▸ **RECORDS PROVIDED**:
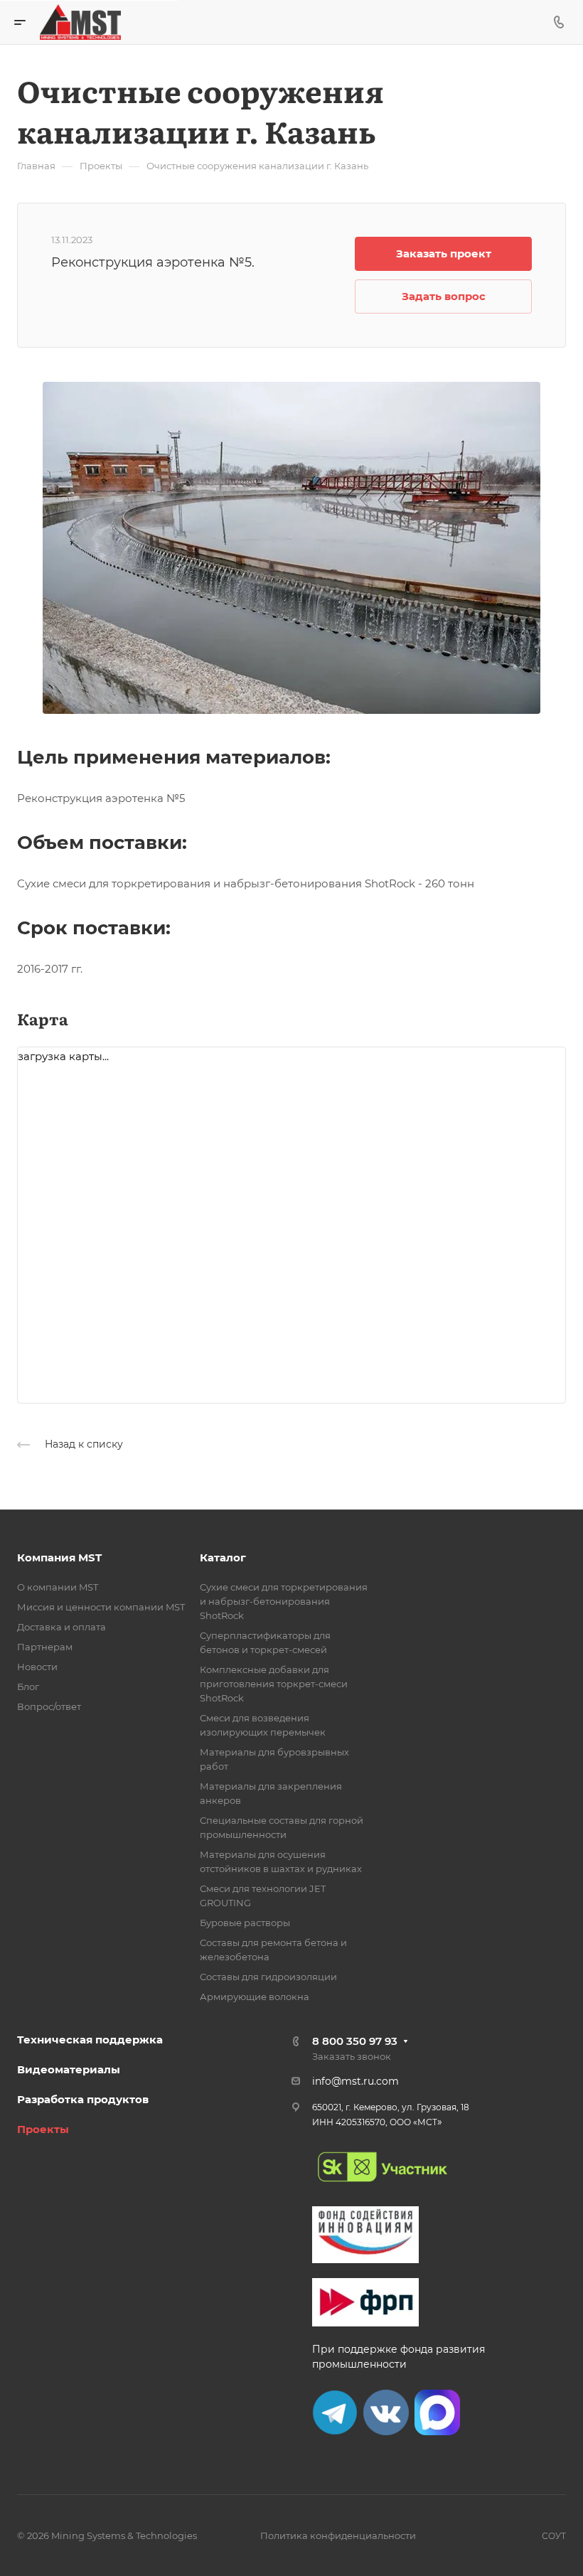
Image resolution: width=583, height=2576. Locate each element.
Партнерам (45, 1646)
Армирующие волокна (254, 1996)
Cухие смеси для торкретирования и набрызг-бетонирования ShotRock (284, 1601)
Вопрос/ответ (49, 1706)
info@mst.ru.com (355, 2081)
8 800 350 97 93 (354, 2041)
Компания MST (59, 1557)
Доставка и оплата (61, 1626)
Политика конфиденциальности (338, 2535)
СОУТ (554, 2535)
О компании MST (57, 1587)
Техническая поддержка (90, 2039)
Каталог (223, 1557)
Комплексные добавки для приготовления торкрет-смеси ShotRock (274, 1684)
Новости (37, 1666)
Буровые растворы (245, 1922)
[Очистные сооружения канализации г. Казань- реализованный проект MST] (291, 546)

▸ **WORK INSTRUCTION**:
Reproduce the data above without a single change, please, but without its pictures.

▸ **EXERCISE RESPONSE**:
Image resolution: width=583, height=2576. Locate each element.
Партнерам (45, 1646)
Армирующие волокна (254, 1996)
Cухие смеси для торкретирования и набрызг-бетонирования ShotRock (284, 1601)
Вопрос/ответ (49, 1706)
info@mst.ru.com (355, 2081)
8 800 350 97 93 (354, 2041)
Компания MST (59, 1557)
Доставка и оплата (61, 1626)
Политика конфиденциальности (338, 2535)
СОУТ (554, 2535)
О компании MST (57, 1587)
Техническая поддержка (90, 2039)
Каталог (223, 1557)
Комплексные добавки для приготовления торкрет-смеси ShotRock (274, 1684)
Новости (37, 1666)
Буровые растворы (245, 1922)
[Очистные сооружения канализации г. Казань- реализованный проект MST] (291, 546)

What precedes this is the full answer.